Poi, la Spagna. Eredita da Valdano il Valencia all’ultimo posto in classifica, e lo porta la nono posto (vincerà la Coppa Intertoto); poi un quarto posto (con Champions) e la vittoria in Coppa del Re.
Nel 2000, dopo una partesi all’Atletico Madrid, il primo viaggio in Inghilterra, al Chelsea. Passerà a Londra 4 anni: 199 partite e 107 vittorie. Lo sostituirà Mourinho, i cui successi faranno diventare Ranieri un elegante perdente (quando invece, evidentemente, era solo elegante). Nel 2004 il ritorno in Spagna, ancora al Valencia, al posto di Benitez: vincerà la Supercoppa europea prima di essere esonerato.


Il ritorno in Italia - Nel febbraio 2007, abbraccia il Parma. L’aver salvato gli emiliani gli vale la grande occasione: a giugno lo chiama la Juve, appena tornata in serie A. I campioni ci sono (alcuni addirittura campioni del mondo) ma lo squadrone di Fabio Capello non c’era più. Alcuni tifosi non gli hanno mai perdonato una frase forte, da quelle parti: “Allo scudetto pensino gli altri”. Eppure fece abbastanza bene, anche in Champions League (sbancò il Bernabeu grazie a una straordinaria partita di Del Piero). Sette partite consecutive senza vittorie, però, gli costarono la panchina a due partite dal termine del secondo anno bianconero. Un’anomalia a Torino, ancor più inspiegabile considerato con chi aveva a che fare la dirigenza pre-Agnelli. Lui, Ranieri, non alzò un sopracciglio. Tolse il disturbo e cominciò ad osservare dal divano quello che avrebbero poi fatto Ferrara e Delneri (un disastro dopo l’altro).
Nel 2009, la squadra del cuore e della sua città, la Roma. Subentra a Spalletti e sfiora il titolo. Lo batterà Mourinho con l’Inter (a 20 minuti dal termine del campionato); il 20 febbraio 2011, le dimissioni. A settembre sarà sulla panchina dell’Inter: prenderà il posto di Gasperini ma lo lascerà a Stramaccioni.
Nel 2012 va in Francia, al Monaco. Riporta il club monegasco in Ligue 1 con due giornate d'anticipo, poi arriva secondo dietro al Paris Saint-Germain ma viene esonerato. Ancora una volta. Ancora senza un perché. Reazioni? Macché. Lavoro e conoscenza, conoscenza e lavoro. In attesa di un’altra occasione. Che è arrivata lo scorso giugno.

Il traguardo di una vita – C’è chi sostiene che certe vittorie valgono doppie, altre triple.
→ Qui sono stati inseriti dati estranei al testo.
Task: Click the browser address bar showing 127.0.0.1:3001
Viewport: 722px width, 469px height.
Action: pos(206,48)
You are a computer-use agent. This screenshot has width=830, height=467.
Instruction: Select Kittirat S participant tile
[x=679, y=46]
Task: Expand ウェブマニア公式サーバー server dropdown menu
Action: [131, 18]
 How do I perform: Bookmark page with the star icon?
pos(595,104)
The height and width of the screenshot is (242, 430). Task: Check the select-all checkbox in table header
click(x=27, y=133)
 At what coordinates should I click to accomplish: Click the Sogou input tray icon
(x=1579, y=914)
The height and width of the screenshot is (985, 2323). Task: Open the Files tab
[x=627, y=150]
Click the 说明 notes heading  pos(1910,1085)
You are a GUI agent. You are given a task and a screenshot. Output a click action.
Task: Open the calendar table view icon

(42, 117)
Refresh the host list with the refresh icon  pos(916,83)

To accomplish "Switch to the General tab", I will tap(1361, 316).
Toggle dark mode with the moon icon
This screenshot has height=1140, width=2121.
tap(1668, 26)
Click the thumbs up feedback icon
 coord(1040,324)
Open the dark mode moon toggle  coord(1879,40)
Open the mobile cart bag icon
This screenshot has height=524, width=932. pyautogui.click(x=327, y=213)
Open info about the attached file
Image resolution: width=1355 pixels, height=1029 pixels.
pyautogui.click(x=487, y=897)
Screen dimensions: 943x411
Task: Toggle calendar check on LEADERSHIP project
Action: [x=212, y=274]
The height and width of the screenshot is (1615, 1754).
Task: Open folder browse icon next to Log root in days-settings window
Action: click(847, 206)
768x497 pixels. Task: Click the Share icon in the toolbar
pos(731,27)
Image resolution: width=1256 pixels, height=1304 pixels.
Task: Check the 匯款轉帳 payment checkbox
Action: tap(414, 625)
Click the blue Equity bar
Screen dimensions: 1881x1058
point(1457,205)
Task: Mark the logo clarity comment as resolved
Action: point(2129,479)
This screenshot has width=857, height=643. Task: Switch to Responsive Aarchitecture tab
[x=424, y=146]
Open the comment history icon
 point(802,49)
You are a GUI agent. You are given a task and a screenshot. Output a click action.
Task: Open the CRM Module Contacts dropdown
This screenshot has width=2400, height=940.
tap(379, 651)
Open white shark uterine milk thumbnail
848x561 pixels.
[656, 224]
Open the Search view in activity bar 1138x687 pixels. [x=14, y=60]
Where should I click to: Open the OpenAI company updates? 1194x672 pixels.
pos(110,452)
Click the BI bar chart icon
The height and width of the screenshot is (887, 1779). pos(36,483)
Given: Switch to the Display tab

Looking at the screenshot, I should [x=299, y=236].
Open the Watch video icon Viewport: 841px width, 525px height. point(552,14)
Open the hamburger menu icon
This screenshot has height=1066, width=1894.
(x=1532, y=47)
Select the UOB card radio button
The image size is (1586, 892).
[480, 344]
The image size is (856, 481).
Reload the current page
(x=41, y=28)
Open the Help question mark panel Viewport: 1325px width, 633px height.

Non c’è dubbio che un titolo al Real, alla Juve, allo United, o al Bayern non sia esattamente come trionfare con il Leicester. La banalissima regola non era sfuggita nemmeno ai bookmakers inglesi che, per attirare qualche scommessa, avevano offerto il Leicester vincente a 5.000. Qualcuno, fatta la “pazzia”, adesso sogna ad occhi aperti. Quel qualcuno guadagnerà tante banconate; non tante, però, quante Ranieri. Claudio, infatti, lungimirante e sicuro dei propri mezzi, a margine del contratto triennale firmato, aveva anche previsto un premio per ogni posizione al di sopra della diciassettesima (qualificazione in Champions League e vittoria finale comprese). Ha sbancato. In tutti i sensi. Sarà impossibile dimenticare questa impresa. Il Leicester è campione d’Inghilterra. Il Leicester ha vinto la Premier League. E’ successo. E’ successo davvero. Con Claudio Ranieri in panchina.  Che ha avuto pazienza. E che adesso, forse, volerà davvero a Hollywood.